Scroll of Honor – Richard Hughes Johnson

One Day Short

His classmates held him in high regard.  His Taps profile stated:

He is a hard worker and we bespeak for him great success.

Richard Hughes Johnson was born the same year the first class of cadets enrolled in Clemson Agricultural College.  He moved into the barracks in 1911, just twenty-two years after Thomas Clemson’s will had established the college.  Johnson made an impact on the nascent campus, serving as vice president of the Clemson Agricultural Society, editor of the Clemson Agricultural Journal, member of the Calhoun Literary Society, and secretary-treasurer of the Agronomy Club.  He also served as president of the Union County Club and played on his class football team.

Johnson graduated from Clemson in 1915.  He must have impressed more than just his classmates, for on December 11, 1917, Johnson married Harriet Catherine Frazier of Walhalla, a recent graduate of Winthrop College.

Less than a week earlier, at Camp Wheeler near Macon, Georgia, the 7th Division had been activated as the United States continued to mobilize its forces to battle the German invaders in France.  In January 1918, the 7th Division, including Johnson’s 56th Infantry Regiment, sailed for France aboard the SS Leviathan.

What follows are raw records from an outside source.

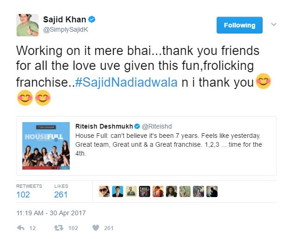
Task: Click the reply arrow icon
Action: point(20,228)
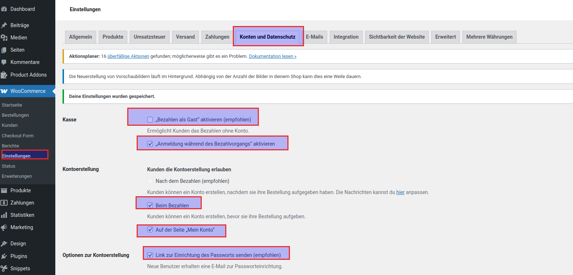Click the WooCommerce logo icon
Screen dimensions: 573x275
[4, 91]
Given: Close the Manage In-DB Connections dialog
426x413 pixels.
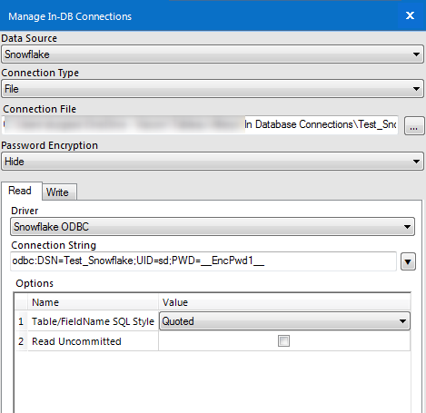Looking at the screenshot, I should pyautogui.click(x=410, y=15).
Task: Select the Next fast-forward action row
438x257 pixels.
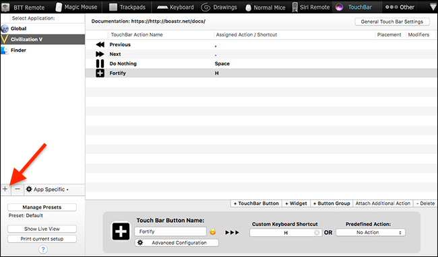Action: 261,54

The 56th Infantry Regiment’s first contact with the enemy came in October 1918, as it endured artillery shelling and later a chemical attack.  While probing toward Prény near the Moselle River, the regiment captured positions and drove German forces out of the region. As part of the Meuse-Argonne offensive, the 7th Division was ordered in early November to prepare for an assault on the Hindenberg Line, a series of fortified German defensive positions.  In preparation for the attack, the division launched a reconnaissance in force.

While leading his men in an attack near Metz, on November 10, First Lieutenant Johnson was struck down by German machine gun fire.  The following day, the attack was halted as news of the signing of the Armistice spread through the ranks.  Johnson had fallen one day short of victory.

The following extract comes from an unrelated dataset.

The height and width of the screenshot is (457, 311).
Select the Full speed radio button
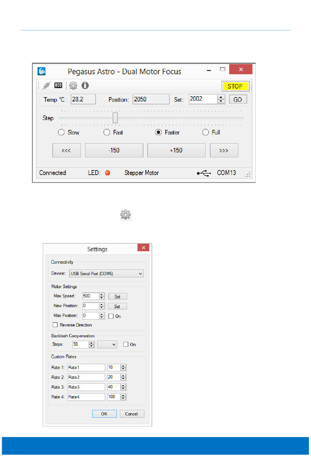206,132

Johnson’s comrades recognized the same strengths of character his classmates had noted three years before.  “He was ever willing, true, brave, and courageous, and had won for himself the admiration and esteem of everyone in the regiment,” wrote Major P. B. Parker.

Johnson received a Certificate of Heroism signed by General John J. Pershing, commander of the American Expeditionary Force, as well as a diploma from the French government.  He was survived by his widow, who went on to direct the 4-H Girls Clubs in the state and in 1945 became the first woman elected to the South Carolina House of Representatives.

Johnson was buried at Bur Bois Rappes in the St. Mihiel American Cemetery.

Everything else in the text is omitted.